> _WHAT TO WORK ON_
Count the lines in the material below that contain the word "screenshot", and reply with the number alone.

Begin

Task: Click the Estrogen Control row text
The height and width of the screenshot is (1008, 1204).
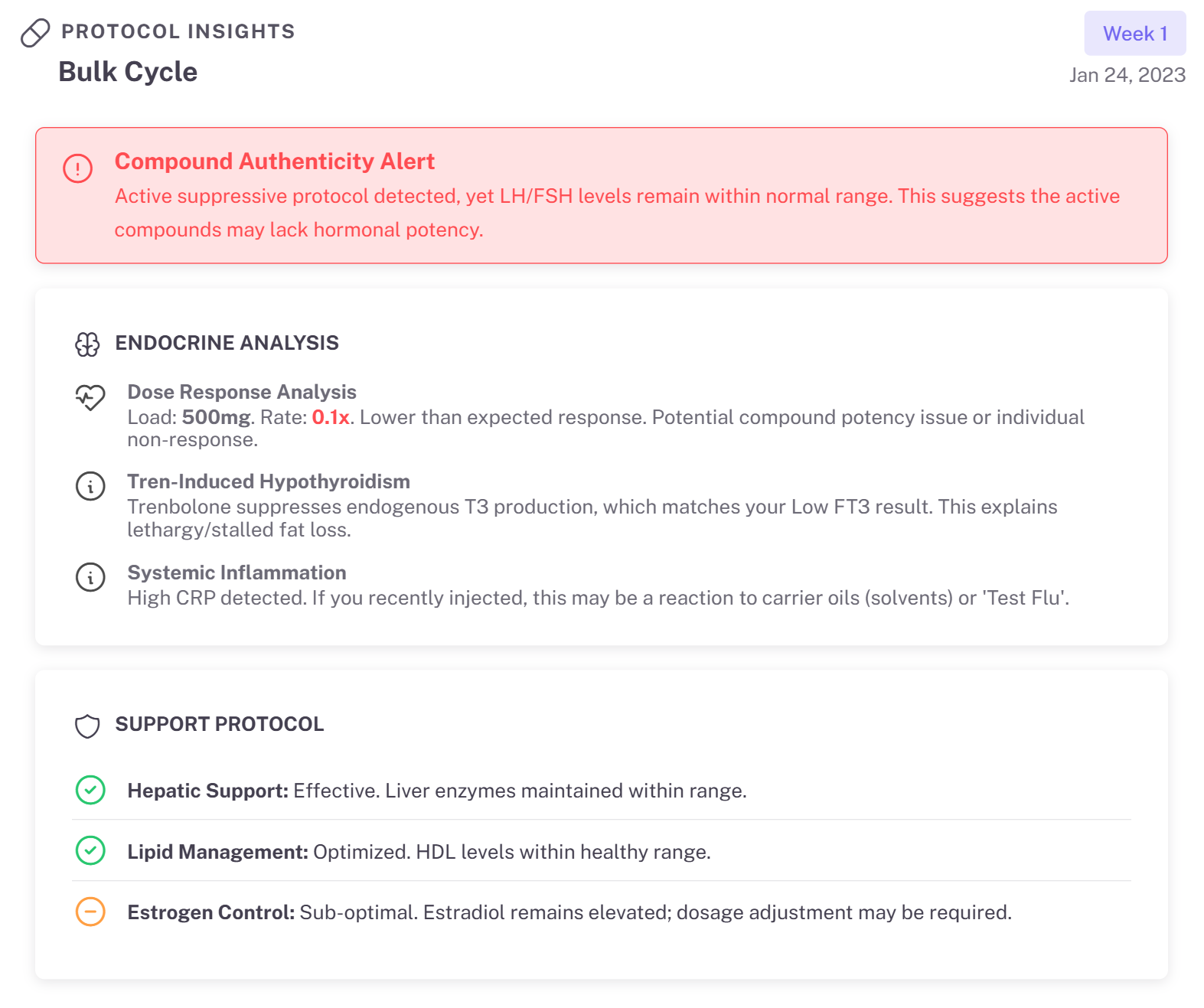Action: [569, 912]
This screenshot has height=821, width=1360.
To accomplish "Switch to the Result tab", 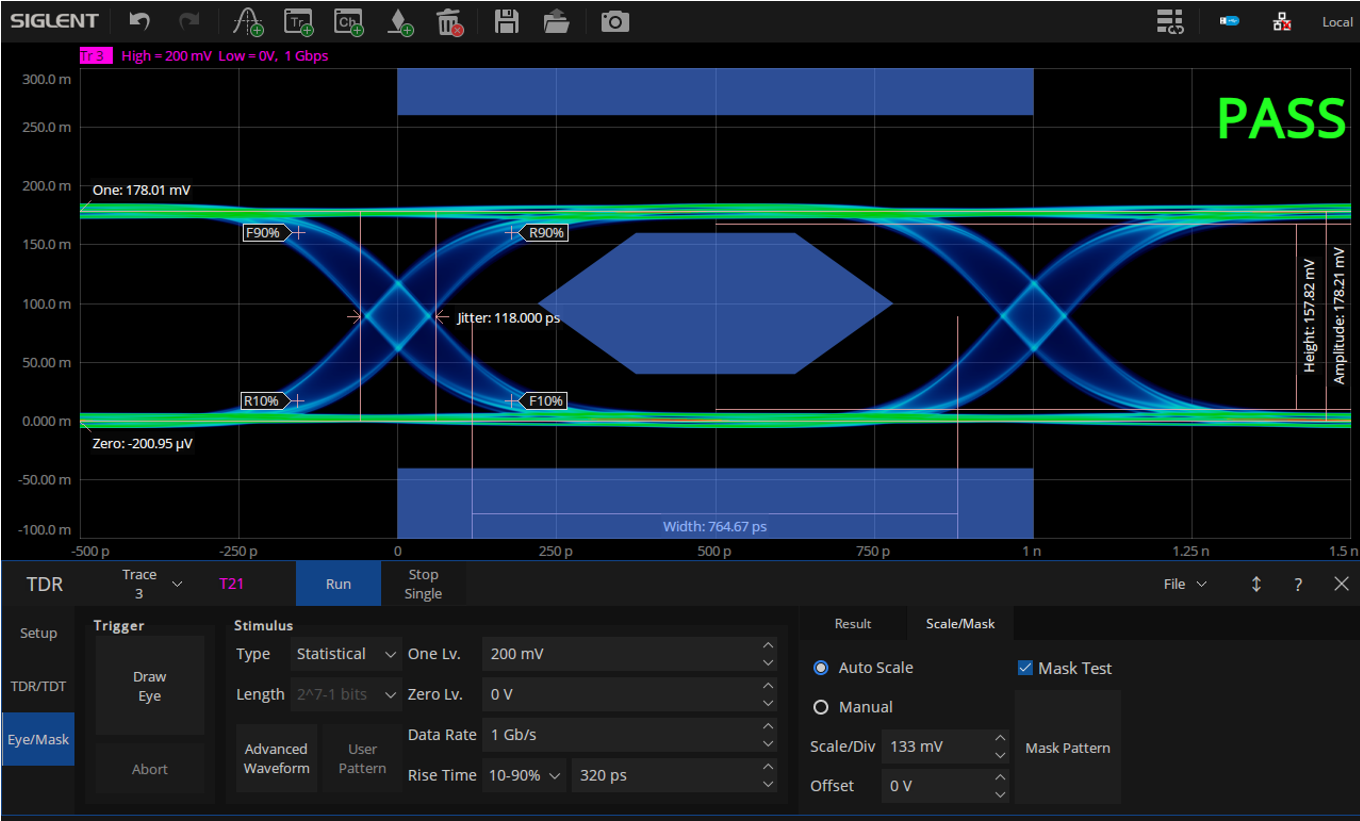I will point(853,623).
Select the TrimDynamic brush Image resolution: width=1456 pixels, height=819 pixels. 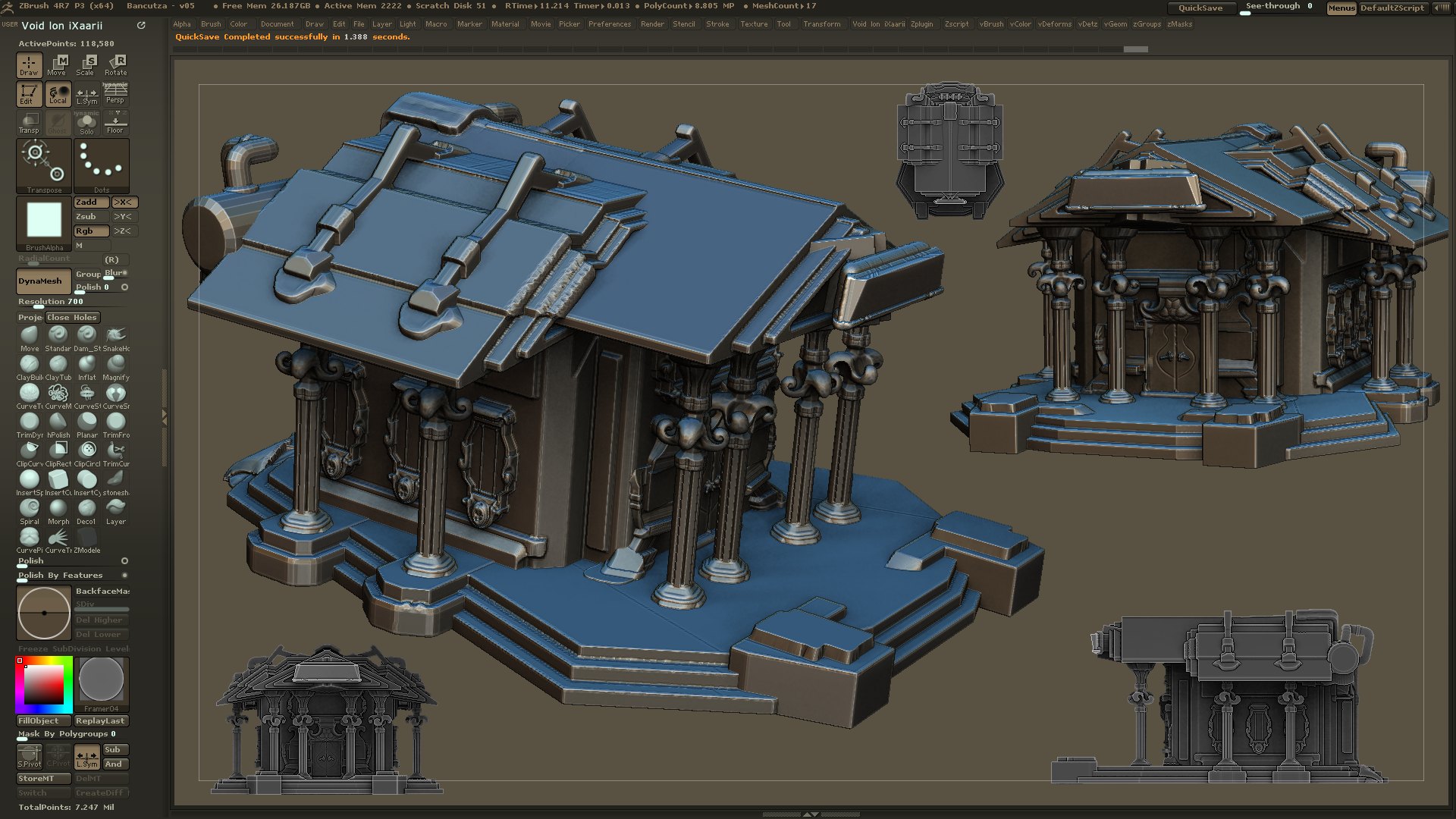[x=30, y=422]
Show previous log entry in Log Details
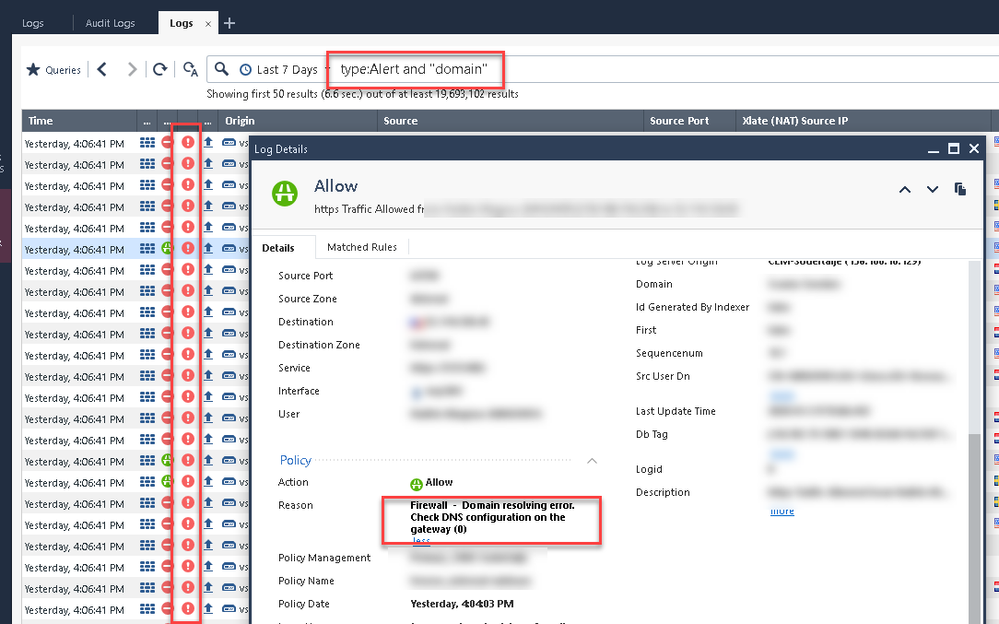Image resolution: width=999 pixels, height=624 pixels. (x=905, y=189)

End

> _TASK RESPONSE_
2